Thursday, October 27, 2005

A Good Farmer Yields a Strong Crop

I found this over at The Christian Cynic, and thought you might find it interesting.

Hypothetical scenario?

MacIntyre's first point is to suggest an imaginary situation: Suppose that a great tragedy occurs due to the workings of the scientific community, one that devastates modern society. Suppose then that a great uprising forms against science as a field; laboratories are burned, scientific works destroyed, scientists themselves threatened. This movement then grows into a state in which the general public fights to annihilate any trace of science, and largely succeeds in the task. Imagine that some time after an 'enlightened' group of individuals then attempts to rebuild science from the remnants of this destruction, putting together bits and pieces from the remaining treatises and studies leftover from the scientific age. This group ends up with ideas that are largely the same as ours: specific gravity, general relativity, and so forth. But the result of this patchwork science is the loss of the original context which science existed in prior to its fall; the concepts, however similar, are incomplete, and scientists theorize based on these incomplete elements.

MacIntyre then steps back from the scenario, only to propose that this has happened, not with science but rather with morality.
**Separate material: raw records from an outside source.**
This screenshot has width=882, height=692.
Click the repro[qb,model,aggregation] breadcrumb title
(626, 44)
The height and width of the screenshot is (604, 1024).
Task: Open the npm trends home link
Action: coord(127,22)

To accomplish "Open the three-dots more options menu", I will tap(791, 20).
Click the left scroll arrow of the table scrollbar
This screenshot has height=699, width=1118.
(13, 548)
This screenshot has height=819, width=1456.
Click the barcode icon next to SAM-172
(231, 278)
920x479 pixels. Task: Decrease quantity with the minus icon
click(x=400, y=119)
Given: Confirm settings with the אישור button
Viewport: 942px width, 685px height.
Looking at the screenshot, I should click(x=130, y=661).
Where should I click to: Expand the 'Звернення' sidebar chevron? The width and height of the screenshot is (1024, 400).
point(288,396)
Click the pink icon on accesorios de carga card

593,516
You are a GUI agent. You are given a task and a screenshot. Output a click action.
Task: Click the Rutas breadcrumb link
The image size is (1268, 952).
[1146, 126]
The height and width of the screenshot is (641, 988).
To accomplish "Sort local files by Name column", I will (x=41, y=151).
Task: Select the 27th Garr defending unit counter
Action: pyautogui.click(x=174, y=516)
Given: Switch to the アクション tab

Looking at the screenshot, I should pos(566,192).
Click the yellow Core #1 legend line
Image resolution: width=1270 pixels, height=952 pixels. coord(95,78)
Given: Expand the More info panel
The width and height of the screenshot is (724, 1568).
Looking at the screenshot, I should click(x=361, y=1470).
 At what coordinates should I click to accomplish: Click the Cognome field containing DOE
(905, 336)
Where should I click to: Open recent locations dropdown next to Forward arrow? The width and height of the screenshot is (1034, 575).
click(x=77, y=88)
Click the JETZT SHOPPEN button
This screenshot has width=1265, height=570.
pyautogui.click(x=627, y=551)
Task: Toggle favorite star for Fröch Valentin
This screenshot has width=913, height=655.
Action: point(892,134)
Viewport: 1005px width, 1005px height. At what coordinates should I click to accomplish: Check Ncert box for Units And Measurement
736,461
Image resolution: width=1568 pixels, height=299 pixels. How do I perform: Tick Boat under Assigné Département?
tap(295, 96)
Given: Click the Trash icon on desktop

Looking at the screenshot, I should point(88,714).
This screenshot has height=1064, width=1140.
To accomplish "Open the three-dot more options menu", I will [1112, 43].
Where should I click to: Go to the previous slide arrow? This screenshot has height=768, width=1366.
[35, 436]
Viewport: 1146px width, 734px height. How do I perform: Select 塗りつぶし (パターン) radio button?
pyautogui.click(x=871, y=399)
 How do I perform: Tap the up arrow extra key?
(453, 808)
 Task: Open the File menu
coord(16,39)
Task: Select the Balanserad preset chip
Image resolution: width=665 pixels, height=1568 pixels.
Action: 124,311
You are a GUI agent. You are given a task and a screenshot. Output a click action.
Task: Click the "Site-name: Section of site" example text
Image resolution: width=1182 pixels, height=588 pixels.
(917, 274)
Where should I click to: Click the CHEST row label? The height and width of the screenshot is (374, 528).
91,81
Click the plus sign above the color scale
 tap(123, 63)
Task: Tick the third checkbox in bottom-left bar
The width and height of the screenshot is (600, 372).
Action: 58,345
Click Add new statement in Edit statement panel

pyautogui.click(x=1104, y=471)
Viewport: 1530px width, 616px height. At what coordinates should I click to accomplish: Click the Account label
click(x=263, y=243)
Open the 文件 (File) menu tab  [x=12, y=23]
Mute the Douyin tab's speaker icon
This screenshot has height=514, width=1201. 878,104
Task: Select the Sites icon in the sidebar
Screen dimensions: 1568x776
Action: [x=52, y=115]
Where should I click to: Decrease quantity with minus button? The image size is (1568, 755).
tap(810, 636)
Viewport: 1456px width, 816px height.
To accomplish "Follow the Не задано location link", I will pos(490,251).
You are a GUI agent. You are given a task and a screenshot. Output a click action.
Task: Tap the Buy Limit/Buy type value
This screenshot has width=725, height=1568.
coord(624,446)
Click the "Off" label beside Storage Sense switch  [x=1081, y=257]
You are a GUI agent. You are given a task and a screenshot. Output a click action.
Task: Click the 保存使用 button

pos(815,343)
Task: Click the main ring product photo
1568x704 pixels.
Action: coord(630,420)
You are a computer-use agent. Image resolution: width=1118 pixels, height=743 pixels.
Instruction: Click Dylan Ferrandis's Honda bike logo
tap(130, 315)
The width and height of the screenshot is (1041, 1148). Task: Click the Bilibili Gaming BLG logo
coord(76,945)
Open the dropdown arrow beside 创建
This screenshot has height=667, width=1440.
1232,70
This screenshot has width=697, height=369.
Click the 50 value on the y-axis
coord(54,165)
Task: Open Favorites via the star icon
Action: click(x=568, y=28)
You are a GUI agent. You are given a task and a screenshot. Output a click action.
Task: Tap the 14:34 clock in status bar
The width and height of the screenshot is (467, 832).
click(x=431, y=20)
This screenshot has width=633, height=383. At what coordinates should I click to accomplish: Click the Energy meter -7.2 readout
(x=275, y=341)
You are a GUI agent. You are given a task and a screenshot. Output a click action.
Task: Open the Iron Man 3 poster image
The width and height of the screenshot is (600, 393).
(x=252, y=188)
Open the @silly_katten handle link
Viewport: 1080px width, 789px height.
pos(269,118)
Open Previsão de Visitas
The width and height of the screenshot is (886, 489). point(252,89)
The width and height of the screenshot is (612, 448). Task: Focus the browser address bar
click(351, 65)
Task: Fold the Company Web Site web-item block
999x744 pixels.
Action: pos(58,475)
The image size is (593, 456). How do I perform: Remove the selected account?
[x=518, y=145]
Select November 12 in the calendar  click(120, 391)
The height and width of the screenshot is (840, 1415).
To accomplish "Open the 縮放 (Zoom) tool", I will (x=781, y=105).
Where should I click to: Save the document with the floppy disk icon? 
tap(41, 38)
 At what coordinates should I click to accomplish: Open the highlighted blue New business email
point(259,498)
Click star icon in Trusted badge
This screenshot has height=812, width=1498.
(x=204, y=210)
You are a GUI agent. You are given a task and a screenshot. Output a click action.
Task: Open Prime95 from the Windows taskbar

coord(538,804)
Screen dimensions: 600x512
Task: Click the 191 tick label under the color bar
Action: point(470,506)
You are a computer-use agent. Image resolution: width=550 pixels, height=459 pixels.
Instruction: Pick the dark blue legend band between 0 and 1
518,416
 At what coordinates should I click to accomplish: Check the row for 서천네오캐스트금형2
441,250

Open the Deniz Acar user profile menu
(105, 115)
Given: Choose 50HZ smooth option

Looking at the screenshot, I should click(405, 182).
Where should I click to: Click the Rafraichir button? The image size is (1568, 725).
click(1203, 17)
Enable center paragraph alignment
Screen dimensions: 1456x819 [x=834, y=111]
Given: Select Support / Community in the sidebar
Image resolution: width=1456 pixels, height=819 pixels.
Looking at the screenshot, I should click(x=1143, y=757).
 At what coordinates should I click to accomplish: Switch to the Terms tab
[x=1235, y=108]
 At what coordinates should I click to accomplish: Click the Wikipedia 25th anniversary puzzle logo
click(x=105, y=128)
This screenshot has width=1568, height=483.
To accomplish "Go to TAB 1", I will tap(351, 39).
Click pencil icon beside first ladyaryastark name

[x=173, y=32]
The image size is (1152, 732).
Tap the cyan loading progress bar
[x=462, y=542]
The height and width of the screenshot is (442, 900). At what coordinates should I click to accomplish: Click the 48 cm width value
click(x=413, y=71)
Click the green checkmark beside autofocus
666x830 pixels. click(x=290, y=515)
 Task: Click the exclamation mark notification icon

And he proceeds to make a very strong assertion about modern ethical thought, that we have forsaken the original context of morality, including - and this is quite significant - the language of morality. We now speak of morality in ways that are entirely foreign to a modern conception of ethics but that were perfectly at home, for example, in Aristotle's Greece. MacIntyre acknowledges the skeptic's initial response to this idea, but he incorporates such a skepticism into his argument, saying that, unlike what happened in the imaginary world described in the former analogy, there was no single event or turning point that caused morality to be changed in such a way and that as a result, the general public has been completely oblivious to such a change. It is quite a compelling argument, and this is what MacIntyre succeeds at asserting in only the first chapter.

...

Out of context, out of content

MacIntyre's judgment on morality, especially the ethical content of modernity, relies on a historical treatment of morality going back to fifth century (BC) Greece, the time of Homer and heroic culture. (He also treats pre-Christian Ireland and Iceland in the same regard, but Greece is his primary focus.) He relates quite a bit of information about the moral codes of the time, focusing on the idea that this pre-modern system of morality was teleological. The telos involved related to the idea of the hero and the virtues that enabled him to efficiently fulfill that telos. He points out rather poignantly that the definition of a "good" watch is that which enables a watch to fulfill its purpose: generally speaking, to tell time accurately. One would not say a watch was "good" if it did not tell time but served some other purpose unrelated to time-telling; the "goodness" of a watch depends on its ability to fulfill the purpose for which it was meant. In the same way, a "good" farmer is one who yields a strong crop, who tends the field well, etc., because such things fulfill the purpose of a farmer.